In the exhibition corridor in front of us stand two large display cases with several attractive and interestingly formed snail and bivalve shells. This is part of the collection that Count Franc Hohenwart donated, as the president of the museum’s curatorship, to the Carniola Regional Museum in 1831. It comprises about 5,000 specimens from all over the globe and is, apart from the Zois collection of minerals, one of the fundamental collections of the Slovenian Museum of Natural History.

Molluscs form a large group of invertebrates including chitons, snails, scaphopods or toothed snails, bivalves and cephalopods. Currently, about 128,000 species of molluscs are known in the world, around 105,000 of which are snail and approximately 20,000 bivalve species.

The distribution of molluscs is subject to climate, temperature, sea currents, water depth, salinity, soil composition, form of reproduction, and other factors. Individual kindred species inhabit different zoogeographic areas. Hohenwart’s collection contains predominantly the specimens from the Indo-Pacific region. 

Even though all of the exhibited specimens are worthy of our attention, let us make a special mention of the shell of the nautilus. It is kept in the left display case, bottom left. This marine mollusc is currently the only living cephalopod with external shell. Its relatives are the already extinct ammonites, the still-living and well-known squid, cuttlefish and octopus. The nautilus inhabits the Indian Ocean. Below it is the pearlymussel, which used to be collected in the wild for its wonderful pearls and mother-of-pearl. As a result, it was nearly exterminated in some places. Currently, mussels are grown largely in Japan, in captivity, and are artificially stimulated to form pearls. At the same time, let us mention that a pearl can be formed in any shell that has adequately developed nacre. When a foreign object – a little stone or the egg of a parasite – gets stuck between its shells – the shell surrounds it with nacre. No wonder, therefore, that in 1864 a well-known Slovenian naturalist and collector found a thick shelled river mussel with a pearl in a stream near Borovnica. Pearls, however, are no exception even with oysters, Mediterranean mussels and great scallops.

Let us also mention snail shells from the tiger cowrie group. We can see several different species in the right display case, bottom right. They are brown and white in colour and are reminiscent of porcelain. The last, largest whorl overlaps all others. When the tiger cowrie is still alive, its beautiful shell is covered by a mantle covered by a number of warty, finger-like and thorny growths. It is in fact this mantle that secretes the porcelain-like substance.
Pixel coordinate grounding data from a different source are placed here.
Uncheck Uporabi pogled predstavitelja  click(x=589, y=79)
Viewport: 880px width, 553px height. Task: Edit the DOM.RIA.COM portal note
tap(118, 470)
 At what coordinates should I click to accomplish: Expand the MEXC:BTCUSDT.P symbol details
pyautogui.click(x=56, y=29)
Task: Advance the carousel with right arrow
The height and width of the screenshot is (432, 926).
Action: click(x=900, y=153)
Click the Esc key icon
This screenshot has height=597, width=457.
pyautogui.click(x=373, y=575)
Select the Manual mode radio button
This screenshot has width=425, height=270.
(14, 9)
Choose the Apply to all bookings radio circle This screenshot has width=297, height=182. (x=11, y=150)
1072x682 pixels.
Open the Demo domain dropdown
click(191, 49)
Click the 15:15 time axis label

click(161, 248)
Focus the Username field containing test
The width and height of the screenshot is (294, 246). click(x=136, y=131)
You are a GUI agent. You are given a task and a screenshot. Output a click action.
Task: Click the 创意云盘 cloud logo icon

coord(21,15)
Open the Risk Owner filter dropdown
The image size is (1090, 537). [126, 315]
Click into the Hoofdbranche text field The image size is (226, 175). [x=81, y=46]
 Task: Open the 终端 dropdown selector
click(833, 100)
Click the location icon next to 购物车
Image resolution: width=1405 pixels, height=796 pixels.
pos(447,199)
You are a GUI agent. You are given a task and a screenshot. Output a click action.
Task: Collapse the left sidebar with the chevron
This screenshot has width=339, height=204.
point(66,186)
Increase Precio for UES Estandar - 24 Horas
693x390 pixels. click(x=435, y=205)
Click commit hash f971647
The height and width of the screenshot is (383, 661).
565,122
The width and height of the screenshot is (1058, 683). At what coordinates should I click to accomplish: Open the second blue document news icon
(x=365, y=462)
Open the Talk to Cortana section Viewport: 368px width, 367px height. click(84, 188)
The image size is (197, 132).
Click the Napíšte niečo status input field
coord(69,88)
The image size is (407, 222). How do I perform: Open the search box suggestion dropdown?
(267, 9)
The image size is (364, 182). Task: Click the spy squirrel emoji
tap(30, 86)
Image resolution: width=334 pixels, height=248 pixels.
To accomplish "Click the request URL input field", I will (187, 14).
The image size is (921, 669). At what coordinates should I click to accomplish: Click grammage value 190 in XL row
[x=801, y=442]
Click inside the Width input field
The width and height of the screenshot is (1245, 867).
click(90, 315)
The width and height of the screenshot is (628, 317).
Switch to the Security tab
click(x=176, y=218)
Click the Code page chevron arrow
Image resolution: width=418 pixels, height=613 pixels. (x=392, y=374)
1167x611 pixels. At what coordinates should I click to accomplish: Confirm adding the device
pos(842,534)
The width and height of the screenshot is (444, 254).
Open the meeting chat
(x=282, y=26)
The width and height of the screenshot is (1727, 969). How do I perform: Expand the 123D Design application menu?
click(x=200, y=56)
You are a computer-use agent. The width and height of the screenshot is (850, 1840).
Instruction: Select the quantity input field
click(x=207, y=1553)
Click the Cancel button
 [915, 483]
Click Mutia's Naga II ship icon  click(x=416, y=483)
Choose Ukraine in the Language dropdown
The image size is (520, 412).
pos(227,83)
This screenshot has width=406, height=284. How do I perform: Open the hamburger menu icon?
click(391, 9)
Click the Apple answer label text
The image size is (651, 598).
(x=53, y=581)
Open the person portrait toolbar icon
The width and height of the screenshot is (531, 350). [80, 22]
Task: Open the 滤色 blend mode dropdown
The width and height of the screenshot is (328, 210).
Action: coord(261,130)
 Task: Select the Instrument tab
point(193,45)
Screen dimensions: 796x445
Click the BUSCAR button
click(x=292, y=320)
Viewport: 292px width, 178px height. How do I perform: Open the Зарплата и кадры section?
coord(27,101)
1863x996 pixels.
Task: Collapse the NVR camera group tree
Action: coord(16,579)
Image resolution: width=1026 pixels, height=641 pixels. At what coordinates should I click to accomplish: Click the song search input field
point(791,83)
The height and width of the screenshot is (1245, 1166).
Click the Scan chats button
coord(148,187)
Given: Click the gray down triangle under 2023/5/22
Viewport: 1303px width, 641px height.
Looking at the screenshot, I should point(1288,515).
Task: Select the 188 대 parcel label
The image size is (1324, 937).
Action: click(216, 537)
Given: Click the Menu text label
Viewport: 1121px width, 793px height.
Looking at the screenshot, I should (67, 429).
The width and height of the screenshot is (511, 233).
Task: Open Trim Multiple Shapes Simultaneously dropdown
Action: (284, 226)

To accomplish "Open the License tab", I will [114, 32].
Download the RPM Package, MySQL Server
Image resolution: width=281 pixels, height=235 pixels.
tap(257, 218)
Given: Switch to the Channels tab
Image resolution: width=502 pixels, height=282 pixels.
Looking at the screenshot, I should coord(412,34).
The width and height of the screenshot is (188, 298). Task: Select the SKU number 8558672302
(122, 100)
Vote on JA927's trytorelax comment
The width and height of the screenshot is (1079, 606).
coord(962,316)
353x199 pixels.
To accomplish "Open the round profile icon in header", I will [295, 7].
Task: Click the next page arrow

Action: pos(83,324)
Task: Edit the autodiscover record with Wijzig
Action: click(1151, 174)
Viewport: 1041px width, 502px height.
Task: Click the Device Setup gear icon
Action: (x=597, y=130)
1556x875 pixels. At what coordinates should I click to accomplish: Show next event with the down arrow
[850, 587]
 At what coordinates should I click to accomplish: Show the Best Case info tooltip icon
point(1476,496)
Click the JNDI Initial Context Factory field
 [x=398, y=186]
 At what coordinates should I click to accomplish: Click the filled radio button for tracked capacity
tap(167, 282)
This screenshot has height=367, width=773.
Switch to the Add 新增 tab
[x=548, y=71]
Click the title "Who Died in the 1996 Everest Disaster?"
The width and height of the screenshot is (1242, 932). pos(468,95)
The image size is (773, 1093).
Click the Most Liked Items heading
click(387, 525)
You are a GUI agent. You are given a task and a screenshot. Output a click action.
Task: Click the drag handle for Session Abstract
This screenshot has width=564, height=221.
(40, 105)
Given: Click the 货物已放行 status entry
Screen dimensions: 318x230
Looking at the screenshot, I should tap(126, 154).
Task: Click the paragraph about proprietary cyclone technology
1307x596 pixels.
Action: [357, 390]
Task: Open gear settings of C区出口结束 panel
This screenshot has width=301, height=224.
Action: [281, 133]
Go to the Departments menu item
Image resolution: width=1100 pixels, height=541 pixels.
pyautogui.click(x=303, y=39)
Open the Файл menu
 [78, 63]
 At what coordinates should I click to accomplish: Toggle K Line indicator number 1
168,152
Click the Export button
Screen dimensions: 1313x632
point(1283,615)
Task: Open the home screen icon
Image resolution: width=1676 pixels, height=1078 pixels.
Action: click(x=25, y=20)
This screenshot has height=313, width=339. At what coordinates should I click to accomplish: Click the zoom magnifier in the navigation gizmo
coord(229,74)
Tiger cowries have always been highly popular with collectors, while some smaller species of this snail shell were once used as money. In the Adriatic Sea, four different tiger cowrie species can be found.

To the left of the tiger cowries are the shells of snails, called abalones, furnished with mother-of-pearls. It is not difficult to recognize them, as their shape truly resembles a human ear. Abalones live clinging to the rocks, exchanging water through little holes on the side of their shells. Their meat is very tasty. The waters of Japan are inhabited by a species that can grow to such an extent that a single specimen suffices to feed a small family. Many species, however, are at great risk of becoming extinct due to overharvesting.

The Adriatic Sea, too, is inhabited by the abalone’s representative, called Peter’s ear or St. Peter’s ear. This, however, is just a small snail that lives in the rocky coastal strip. It occurs only individually and plays no major role in people’s diet.